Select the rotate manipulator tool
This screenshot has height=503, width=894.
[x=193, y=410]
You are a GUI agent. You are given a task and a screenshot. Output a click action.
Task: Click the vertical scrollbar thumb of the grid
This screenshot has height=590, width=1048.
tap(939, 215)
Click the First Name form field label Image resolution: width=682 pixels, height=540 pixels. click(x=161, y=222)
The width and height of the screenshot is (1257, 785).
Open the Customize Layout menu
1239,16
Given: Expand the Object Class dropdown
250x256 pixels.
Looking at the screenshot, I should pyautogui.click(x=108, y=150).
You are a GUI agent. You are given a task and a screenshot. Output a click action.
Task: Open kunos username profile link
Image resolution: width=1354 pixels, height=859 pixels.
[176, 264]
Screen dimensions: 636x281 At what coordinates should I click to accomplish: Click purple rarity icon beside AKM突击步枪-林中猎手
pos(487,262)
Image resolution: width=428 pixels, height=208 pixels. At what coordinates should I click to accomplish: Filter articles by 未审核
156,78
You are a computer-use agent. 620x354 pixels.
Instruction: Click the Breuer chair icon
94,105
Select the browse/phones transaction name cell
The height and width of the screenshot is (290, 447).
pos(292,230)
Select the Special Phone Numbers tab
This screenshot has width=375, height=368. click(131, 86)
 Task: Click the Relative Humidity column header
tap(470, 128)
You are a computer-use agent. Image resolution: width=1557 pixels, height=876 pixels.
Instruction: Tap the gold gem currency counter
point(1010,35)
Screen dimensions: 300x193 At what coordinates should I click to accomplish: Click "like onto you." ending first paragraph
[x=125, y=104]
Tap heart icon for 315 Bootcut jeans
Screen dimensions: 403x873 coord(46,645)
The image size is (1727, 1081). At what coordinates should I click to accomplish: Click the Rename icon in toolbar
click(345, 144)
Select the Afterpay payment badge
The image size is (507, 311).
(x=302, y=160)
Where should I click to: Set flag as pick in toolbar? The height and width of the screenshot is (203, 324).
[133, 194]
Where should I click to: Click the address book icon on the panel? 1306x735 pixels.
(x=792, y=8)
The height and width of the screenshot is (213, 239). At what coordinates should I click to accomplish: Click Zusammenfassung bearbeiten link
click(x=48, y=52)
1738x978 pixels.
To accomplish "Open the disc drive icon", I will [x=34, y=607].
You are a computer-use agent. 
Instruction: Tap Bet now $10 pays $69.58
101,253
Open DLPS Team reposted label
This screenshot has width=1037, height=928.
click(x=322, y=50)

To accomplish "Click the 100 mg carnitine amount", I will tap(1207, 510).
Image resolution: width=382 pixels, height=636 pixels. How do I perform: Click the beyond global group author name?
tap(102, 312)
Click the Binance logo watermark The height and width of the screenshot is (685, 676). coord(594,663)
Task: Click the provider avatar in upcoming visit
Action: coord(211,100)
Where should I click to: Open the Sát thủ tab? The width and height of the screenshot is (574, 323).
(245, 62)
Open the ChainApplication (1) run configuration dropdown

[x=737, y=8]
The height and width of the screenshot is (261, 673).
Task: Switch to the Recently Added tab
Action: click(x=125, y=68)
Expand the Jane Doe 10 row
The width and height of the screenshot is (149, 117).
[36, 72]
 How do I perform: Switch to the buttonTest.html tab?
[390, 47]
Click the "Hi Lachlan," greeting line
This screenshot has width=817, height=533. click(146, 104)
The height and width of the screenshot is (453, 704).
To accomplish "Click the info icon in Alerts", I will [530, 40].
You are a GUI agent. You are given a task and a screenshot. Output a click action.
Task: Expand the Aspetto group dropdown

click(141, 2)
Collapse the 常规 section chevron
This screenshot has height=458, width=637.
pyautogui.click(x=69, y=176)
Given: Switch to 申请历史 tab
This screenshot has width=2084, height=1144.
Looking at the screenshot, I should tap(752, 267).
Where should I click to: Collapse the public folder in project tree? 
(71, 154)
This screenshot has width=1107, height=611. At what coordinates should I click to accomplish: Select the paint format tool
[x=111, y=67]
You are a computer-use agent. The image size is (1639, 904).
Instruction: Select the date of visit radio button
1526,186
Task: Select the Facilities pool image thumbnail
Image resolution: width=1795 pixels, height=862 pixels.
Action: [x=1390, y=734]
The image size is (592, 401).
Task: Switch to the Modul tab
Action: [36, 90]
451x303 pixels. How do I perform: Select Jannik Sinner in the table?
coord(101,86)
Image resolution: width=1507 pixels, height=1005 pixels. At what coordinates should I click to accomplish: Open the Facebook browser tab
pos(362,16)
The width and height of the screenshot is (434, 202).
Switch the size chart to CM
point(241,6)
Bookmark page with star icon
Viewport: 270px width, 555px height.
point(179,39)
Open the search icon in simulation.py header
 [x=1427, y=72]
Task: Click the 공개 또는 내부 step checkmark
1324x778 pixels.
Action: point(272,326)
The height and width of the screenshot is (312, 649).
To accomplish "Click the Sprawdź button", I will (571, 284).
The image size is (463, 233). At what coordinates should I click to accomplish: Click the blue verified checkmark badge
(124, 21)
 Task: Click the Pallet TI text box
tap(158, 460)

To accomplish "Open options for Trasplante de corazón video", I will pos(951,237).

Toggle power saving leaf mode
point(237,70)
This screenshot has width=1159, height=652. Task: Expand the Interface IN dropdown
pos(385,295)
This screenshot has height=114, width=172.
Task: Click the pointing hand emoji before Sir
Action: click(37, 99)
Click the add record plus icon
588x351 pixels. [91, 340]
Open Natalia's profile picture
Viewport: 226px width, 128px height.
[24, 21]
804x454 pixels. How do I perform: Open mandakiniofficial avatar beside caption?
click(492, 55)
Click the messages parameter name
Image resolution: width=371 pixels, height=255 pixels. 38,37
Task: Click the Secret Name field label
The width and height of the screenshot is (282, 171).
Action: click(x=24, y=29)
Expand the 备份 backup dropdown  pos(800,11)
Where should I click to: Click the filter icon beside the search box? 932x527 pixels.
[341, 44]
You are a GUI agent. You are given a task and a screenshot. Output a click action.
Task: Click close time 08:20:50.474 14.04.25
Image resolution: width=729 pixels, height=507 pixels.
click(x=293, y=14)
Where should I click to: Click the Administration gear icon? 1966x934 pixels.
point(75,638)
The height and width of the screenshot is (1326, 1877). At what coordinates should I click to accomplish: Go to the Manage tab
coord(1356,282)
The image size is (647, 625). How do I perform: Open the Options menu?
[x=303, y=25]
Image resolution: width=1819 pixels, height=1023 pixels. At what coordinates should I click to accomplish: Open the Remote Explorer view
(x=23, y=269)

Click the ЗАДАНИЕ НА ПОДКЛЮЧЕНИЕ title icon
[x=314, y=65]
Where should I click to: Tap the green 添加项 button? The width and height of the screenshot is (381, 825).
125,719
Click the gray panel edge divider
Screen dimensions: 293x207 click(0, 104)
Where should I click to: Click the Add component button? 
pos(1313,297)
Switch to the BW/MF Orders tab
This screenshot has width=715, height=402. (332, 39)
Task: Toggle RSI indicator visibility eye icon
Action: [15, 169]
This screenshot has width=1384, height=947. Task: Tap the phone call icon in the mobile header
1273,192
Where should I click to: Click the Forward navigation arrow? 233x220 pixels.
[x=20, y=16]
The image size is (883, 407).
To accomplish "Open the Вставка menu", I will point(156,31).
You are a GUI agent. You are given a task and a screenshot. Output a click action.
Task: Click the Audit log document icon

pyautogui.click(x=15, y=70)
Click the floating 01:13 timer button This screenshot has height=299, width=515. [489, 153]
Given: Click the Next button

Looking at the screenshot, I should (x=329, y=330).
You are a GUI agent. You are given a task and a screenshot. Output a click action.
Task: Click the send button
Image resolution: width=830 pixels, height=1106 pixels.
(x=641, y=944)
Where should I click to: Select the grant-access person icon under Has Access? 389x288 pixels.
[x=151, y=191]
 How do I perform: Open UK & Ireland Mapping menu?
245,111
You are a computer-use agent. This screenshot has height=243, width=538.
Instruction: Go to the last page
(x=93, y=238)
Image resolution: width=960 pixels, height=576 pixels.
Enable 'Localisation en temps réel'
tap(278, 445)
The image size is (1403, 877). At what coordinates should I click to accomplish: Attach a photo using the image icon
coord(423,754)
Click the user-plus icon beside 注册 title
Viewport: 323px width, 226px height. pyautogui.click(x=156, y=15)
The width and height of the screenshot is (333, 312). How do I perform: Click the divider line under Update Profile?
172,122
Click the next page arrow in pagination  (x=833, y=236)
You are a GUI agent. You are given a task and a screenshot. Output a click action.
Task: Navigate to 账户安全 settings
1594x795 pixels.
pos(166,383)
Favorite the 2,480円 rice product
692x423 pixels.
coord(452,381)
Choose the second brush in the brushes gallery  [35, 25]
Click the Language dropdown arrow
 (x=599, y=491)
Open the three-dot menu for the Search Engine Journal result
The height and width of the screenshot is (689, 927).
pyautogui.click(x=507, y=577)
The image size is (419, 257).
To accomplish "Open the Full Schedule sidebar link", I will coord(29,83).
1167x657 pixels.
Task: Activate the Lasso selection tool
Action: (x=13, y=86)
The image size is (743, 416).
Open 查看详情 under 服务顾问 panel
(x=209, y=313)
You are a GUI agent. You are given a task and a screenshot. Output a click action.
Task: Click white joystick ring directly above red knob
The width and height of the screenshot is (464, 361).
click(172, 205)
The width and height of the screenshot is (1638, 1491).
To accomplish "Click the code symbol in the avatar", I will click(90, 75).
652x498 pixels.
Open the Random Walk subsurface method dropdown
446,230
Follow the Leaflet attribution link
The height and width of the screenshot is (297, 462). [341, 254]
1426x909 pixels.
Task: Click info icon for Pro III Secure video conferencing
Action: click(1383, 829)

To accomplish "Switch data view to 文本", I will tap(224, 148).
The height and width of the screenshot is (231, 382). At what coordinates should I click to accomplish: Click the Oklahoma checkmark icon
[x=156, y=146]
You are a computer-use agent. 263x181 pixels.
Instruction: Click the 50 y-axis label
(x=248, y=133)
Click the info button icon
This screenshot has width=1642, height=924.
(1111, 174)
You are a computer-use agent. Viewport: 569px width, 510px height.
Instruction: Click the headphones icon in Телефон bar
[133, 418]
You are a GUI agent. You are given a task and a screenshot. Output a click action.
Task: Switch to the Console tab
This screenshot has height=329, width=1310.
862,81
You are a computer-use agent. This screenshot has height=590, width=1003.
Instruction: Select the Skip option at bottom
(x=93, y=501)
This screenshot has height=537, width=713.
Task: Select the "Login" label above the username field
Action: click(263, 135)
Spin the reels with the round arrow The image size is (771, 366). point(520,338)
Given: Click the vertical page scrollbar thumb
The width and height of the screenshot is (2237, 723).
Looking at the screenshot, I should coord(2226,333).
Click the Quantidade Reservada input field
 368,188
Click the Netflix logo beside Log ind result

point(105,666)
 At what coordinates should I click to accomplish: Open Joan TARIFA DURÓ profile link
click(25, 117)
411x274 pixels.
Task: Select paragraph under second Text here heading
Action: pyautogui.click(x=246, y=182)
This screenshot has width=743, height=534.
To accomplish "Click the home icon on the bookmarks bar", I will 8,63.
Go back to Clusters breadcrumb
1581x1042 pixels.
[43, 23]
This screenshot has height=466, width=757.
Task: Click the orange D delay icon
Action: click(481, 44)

——

Work to complete | Could you give the items again, starting with the line containing "The height and width of the screenshot is (1326, 1877)." and going on through the line containing "(x=23, y=269)", with "Open" swapped for "Launch" and everything else left unchanged?

Finished task |
The height and width of the screenshot is (1326, 1877). At what coordinates should I click to accomplish: Go to the Manage tab
coord(1356,282)
The image size is (647, 625). How do I perform: Launch the Options menu?
[x=303, y=25]
Image resolution: width=1819 pixels, height=1023 pixels. At what coordinates should I click to accomplish: Launch the Remote Explorer view
(x=23, y=269)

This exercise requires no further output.